Optimal Structured Principal Subspace Estimation: Metric Entropy and Minimax Rates
This work addresses a unified statistical framework for structured subspace estimation, which is incremental as it generalizes and refines existing results for applications in machine learning and data analysis.
The paper tackles the problem of estimating principal subspaces under various structural constraints, establishing general minimax bounds that reveal phase transitions and providing optimal rates for specific cases like non-negative PCA/SVD.
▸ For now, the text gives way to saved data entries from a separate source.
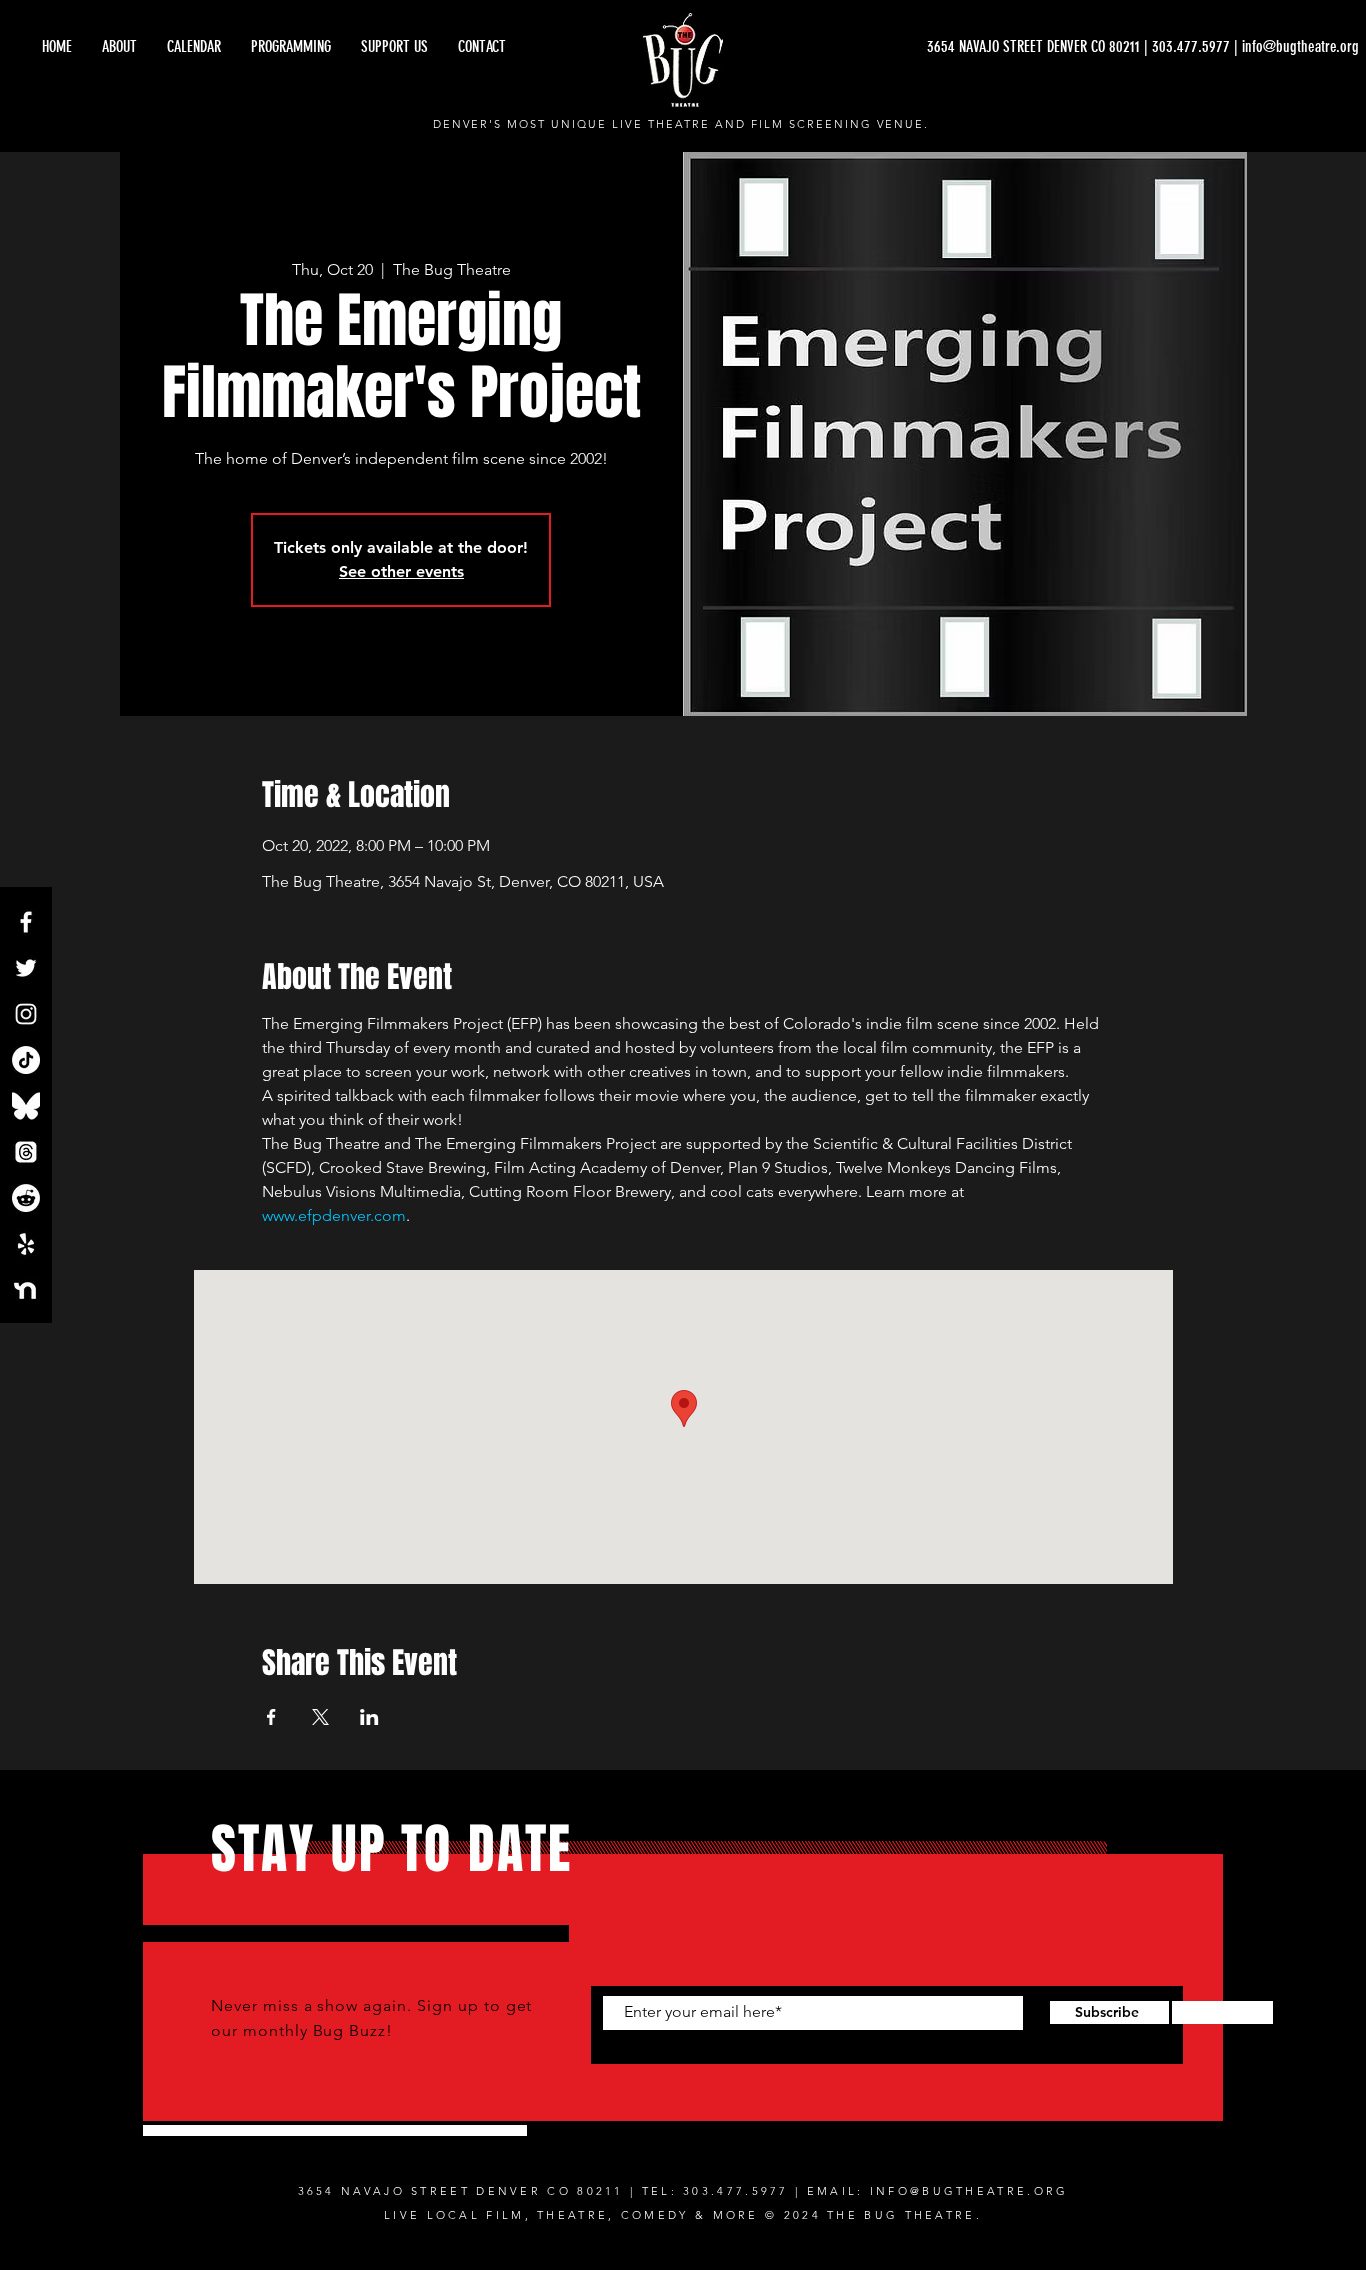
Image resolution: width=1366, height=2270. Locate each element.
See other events (401, 571)
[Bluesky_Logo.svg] (26, 1106)
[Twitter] (26, 968)
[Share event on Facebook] (271, 1717)
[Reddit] (26, 1198)
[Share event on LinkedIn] (369, 1717)
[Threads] (26, 1152)
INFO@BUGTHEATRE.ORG (969, 2191)
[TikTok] (26, 1060)
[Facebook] (26, 922)
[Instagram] (26, 1014)
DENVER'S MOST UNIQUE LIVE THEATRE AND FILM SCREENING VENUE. (681, 124)
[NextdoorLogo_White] (26, 1290)
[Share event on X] (320, 1717)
Driven by a wide range of applications, many principal subspace estimation problems have been studied individually under different structural constraints. This paper presents a unified framework for the statistical analysis of a general structured principal subspace estimation problem which includes as special cases non-negative PCA/SVD, sparse PCA/SVD, subspace constrained PCA/SVD, and spectral clustering. General minimax lower and upper bounds are established to characterize the interplay between the information-geometric complexity of the structural set for the principal subspaces, the signal-to-noise ratio (SNR), and the dimensionality. The results yield interesting phase transition phenomena concerning the rates of convergence as a function of the SNRs and the fundamental limit for consistent estimation. Applying the general results to the specific settings yields the minimax rates of convergence for those problems, including the previous unknown optimal rates for non-negative PCA/SVD, sparse SVD and subspace constrained PCA/SVD.